(Problem requirements)
List, from the lines below, each one with "Escort" in it.
--- Dataset extract Enclosed Below ---
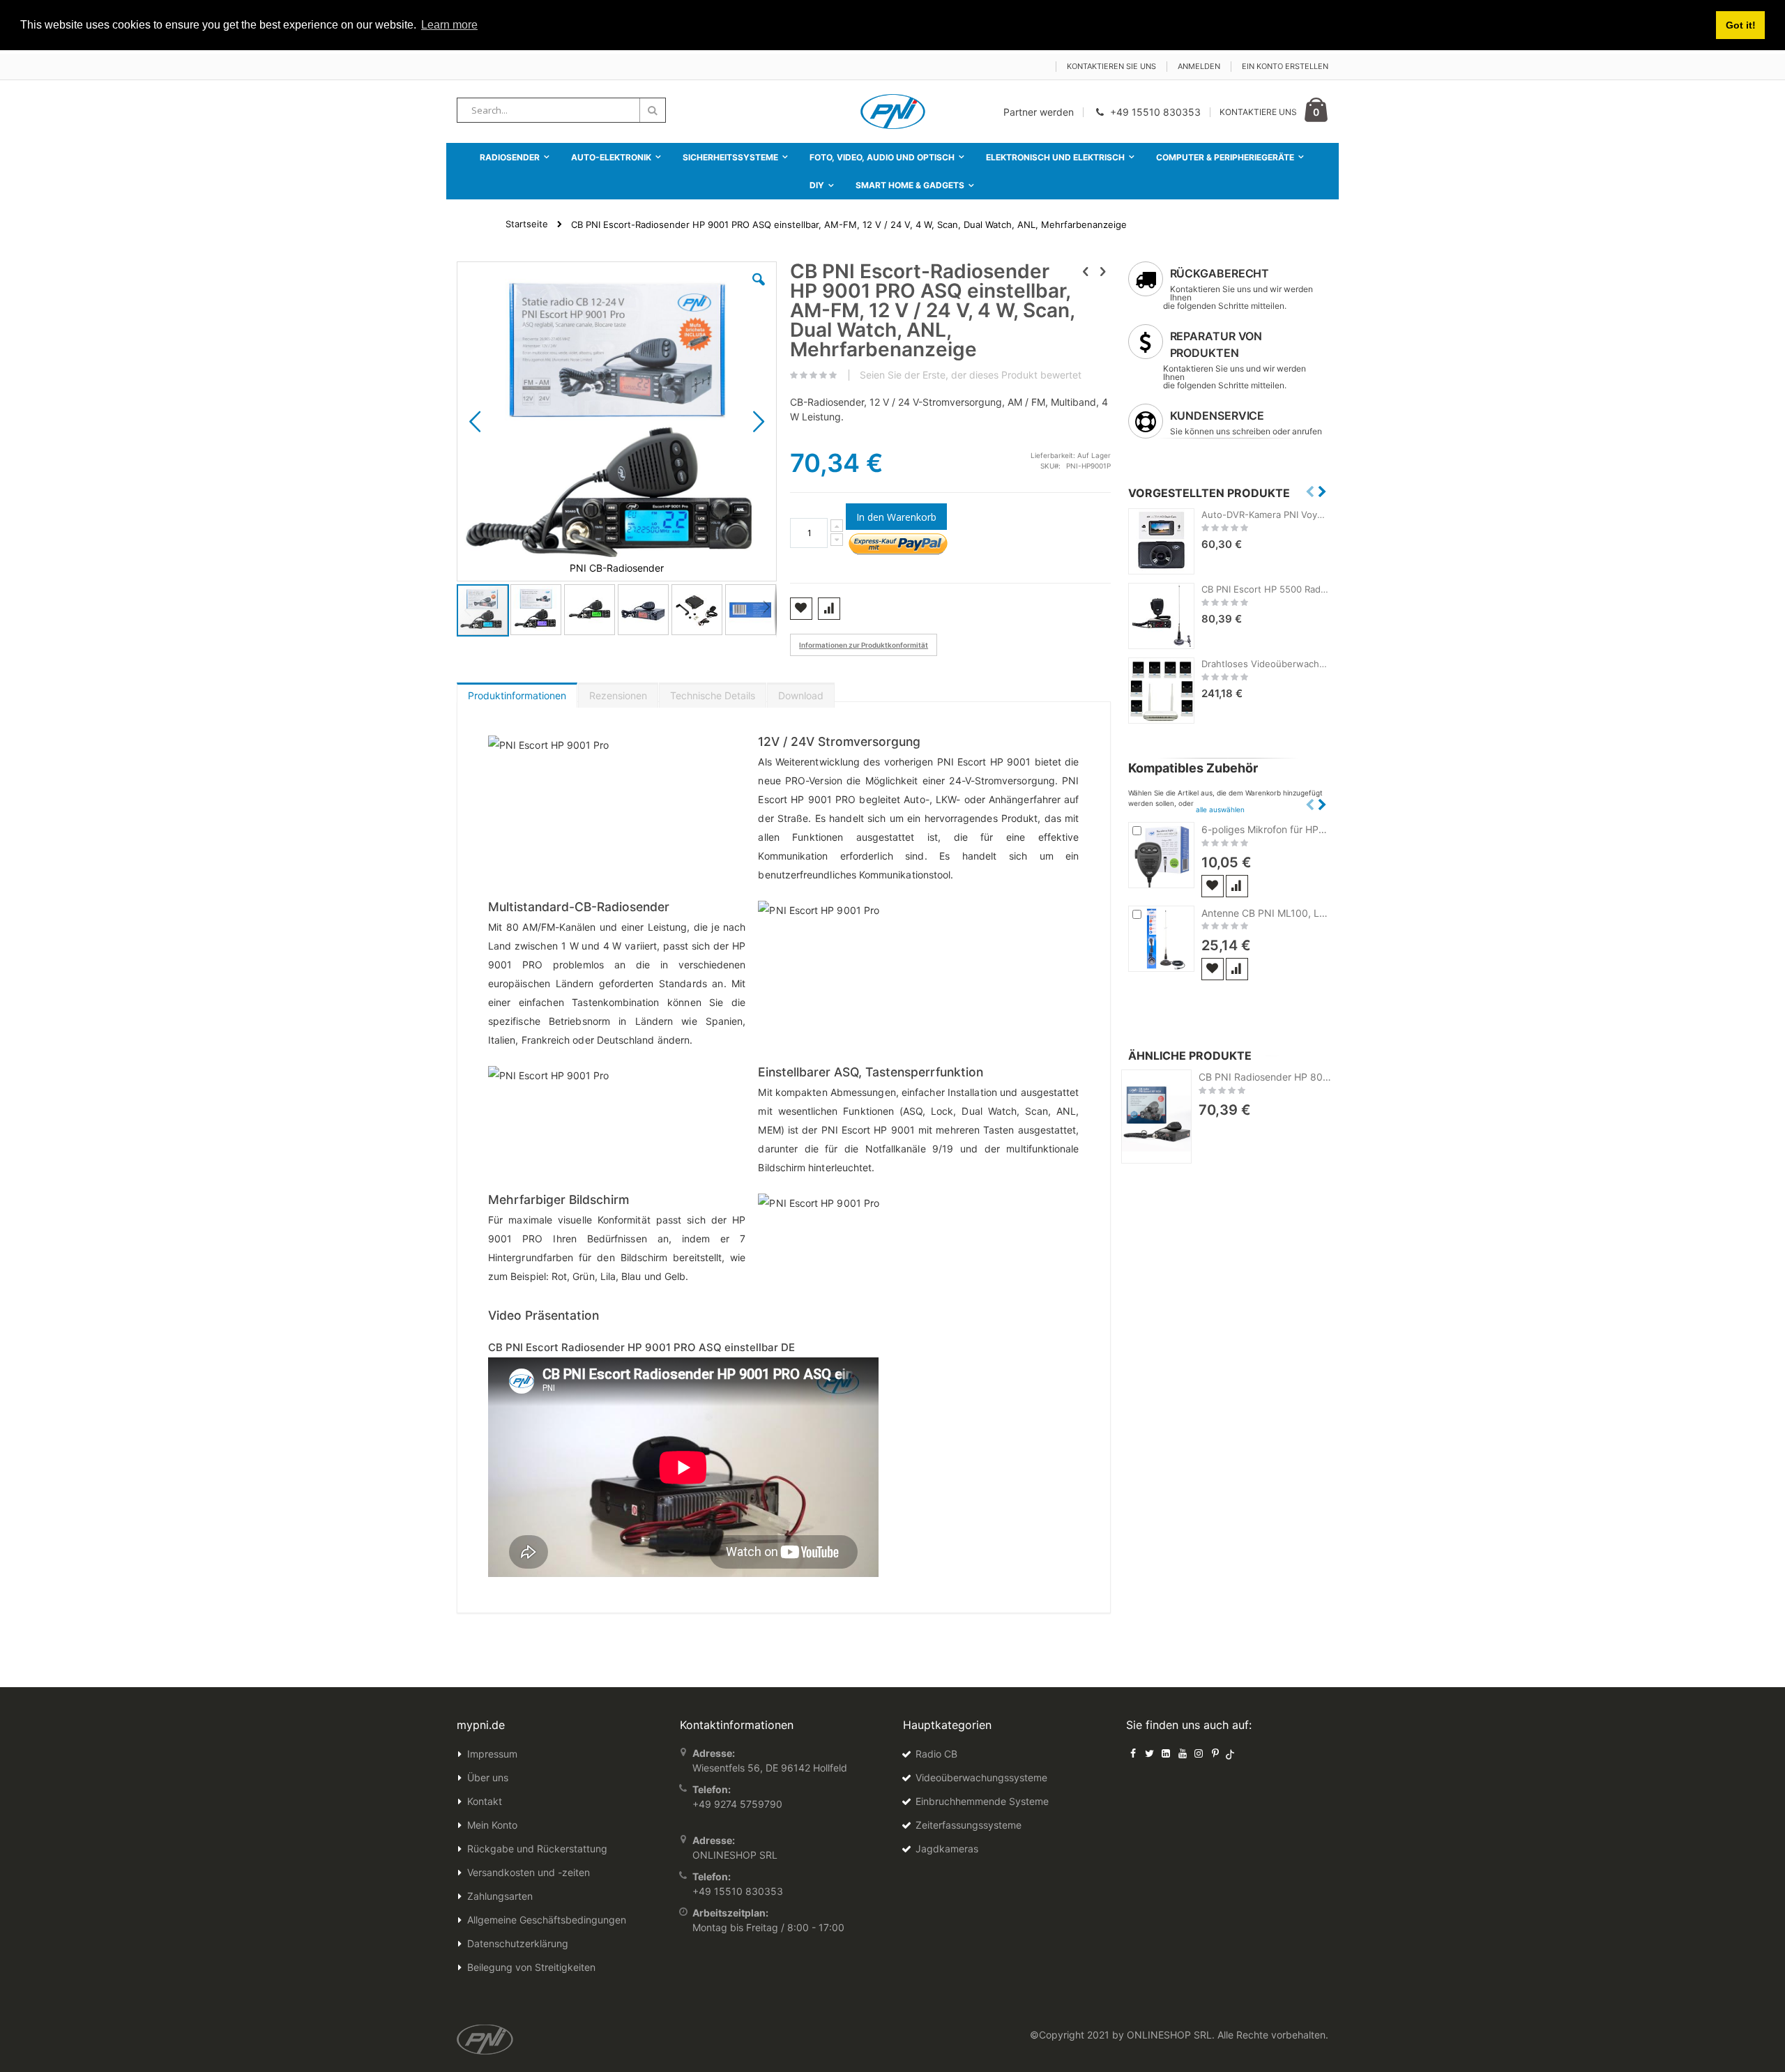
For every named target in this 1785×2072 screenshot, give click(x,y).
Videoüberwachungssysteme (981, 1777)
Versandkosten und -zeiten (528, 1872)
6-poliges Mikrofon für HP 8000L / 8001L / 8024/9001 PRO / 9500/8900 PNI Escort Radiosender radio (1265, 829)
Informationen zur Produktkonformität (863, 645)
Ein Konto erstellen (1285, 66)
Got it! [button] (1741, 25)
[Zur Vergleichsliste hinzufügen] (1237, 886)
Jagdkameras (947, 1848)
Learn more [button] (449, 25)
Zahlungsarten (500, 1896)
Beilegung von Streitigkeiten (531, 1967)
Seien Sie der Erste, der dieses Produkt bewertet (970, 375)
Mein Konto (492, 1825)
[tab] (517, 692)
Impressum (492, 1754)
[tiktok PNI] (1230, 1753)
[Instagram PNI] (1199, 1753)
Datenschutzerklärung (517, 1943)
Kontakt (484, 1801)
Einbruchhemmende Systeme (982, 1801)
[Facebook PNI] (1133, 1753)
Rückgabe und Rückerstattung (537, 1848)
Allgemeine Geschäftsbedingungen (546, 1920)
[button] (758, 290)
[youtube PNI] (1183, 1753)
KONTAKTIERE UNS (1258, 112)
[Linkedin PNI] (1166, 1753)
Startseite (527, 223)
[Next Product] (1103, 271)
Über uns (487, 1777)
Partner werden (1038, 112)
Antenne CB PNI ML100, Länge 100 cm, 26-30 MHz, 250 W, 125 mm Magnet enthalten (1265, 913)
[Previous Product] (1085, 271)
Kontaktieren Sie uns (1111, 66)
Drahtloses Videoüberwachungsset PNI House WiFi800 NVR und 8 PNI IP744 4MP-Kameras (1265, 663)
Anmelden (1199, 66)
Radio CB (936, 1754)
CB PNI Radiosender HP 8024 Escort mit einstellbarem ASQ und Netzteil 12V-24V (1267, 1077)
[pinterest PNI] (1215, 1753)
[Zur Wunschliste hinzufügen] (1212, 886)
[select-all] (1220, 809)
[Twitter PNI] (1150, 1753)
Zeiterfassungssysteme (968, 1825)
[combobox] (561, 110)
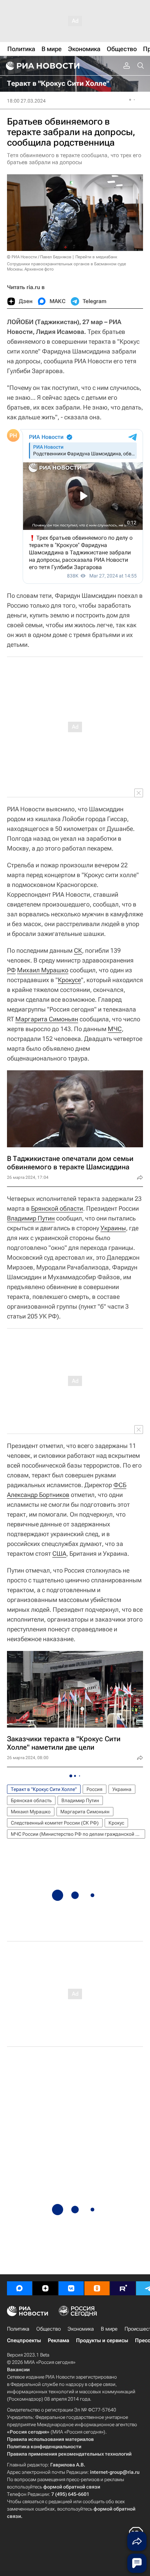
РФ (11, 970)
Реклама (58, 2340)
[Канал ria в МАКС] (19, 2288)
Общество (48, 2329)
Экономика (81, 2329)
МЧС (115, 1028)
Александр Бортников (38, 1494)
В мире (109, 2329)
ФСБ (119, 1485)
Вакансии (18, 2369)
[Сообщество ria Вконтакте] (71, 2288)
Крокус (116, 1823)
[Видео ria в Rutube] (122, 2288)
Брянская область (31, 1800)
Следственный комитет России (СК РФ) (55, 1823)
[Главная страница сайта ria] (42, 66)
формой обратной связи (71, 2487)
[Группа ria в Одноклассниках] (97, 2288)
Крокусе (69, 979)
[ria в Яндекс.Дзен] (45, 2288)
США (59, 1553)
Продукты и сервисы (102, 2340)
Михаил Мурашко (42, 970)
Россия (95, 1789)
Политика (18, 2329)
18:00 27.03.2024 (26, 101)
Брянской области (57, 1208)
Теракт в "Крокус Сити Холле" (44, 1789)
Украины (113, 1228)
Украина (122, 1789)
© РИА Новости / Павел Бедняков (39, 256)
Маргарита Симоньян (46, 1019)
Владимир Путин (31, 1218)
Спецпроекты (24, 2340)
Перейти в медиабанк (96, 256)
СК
--- End of Enclosed Dataset extract ---
(Completed task)
6-poliges Mikrofon für HP 8000L / 8001L / 8024/9001 PRO / 9500/8900 PNI Escort Radiosender radio (1265, 829)
CB PNI Radiosender HP 8024 Escort mit einstellbarem ASQ und Netzteil 12V-24V (1267, 1077)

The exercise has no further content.